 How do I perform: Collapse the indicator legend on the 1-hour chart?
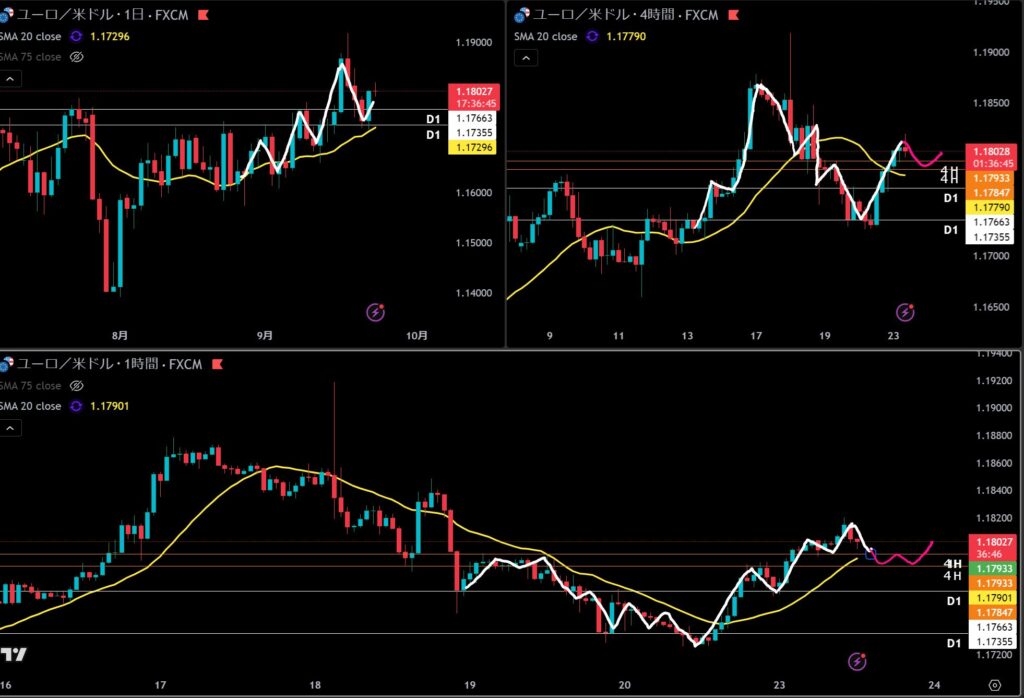point(11,428)
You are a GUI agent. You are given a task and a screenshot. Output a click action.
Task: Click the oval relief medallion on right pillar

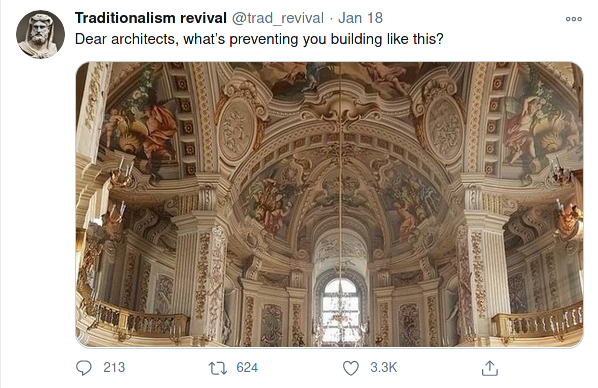point(444,130)
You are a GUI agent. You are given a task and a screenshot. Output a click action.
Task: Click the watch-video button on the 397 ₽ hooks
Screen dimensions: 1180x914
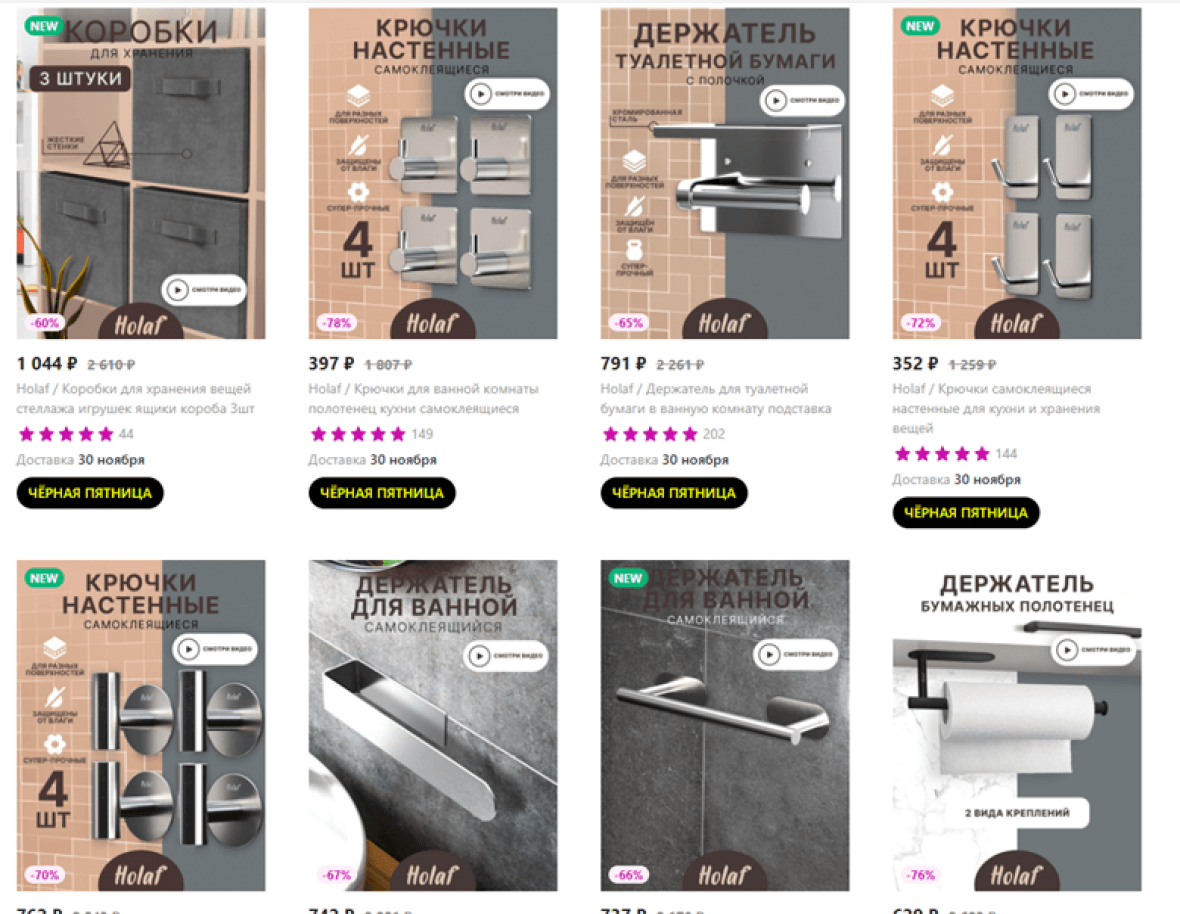click(506, 94)

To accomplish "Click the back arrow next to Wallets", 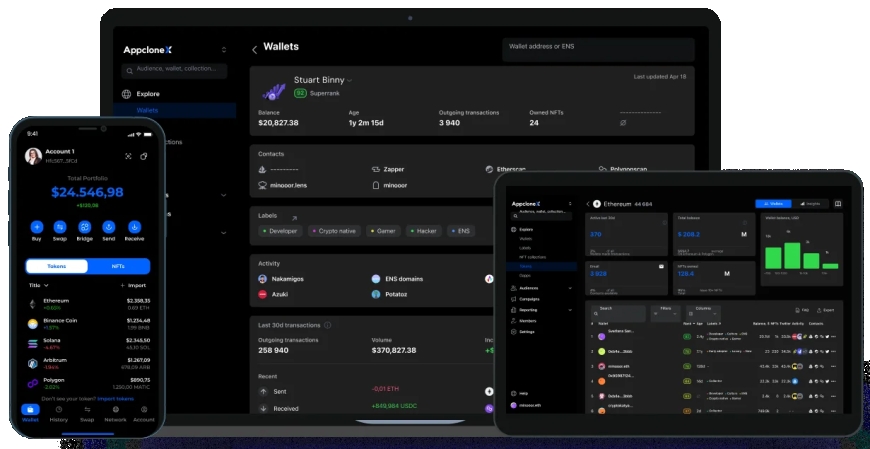I will pos(254,49).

● Work to be completed: Without the pictures, copy the entries from their first line through the line containing "Task: Click the watch-video", and only those lines.

● Finished exercise:
 How do I perform: Collapse the indicator legend on the 1-hour chart?
point(11,428)
You are a GUI agent. You are given a task and a screenshot. Output a click action.
Task: Click the oval relief medallion on right pillar

point(444,130)
You are a GUI agent. You are given a task and a screenshot. Output a click action.
Task: Click the watch-video button on the 397 ₽ hooks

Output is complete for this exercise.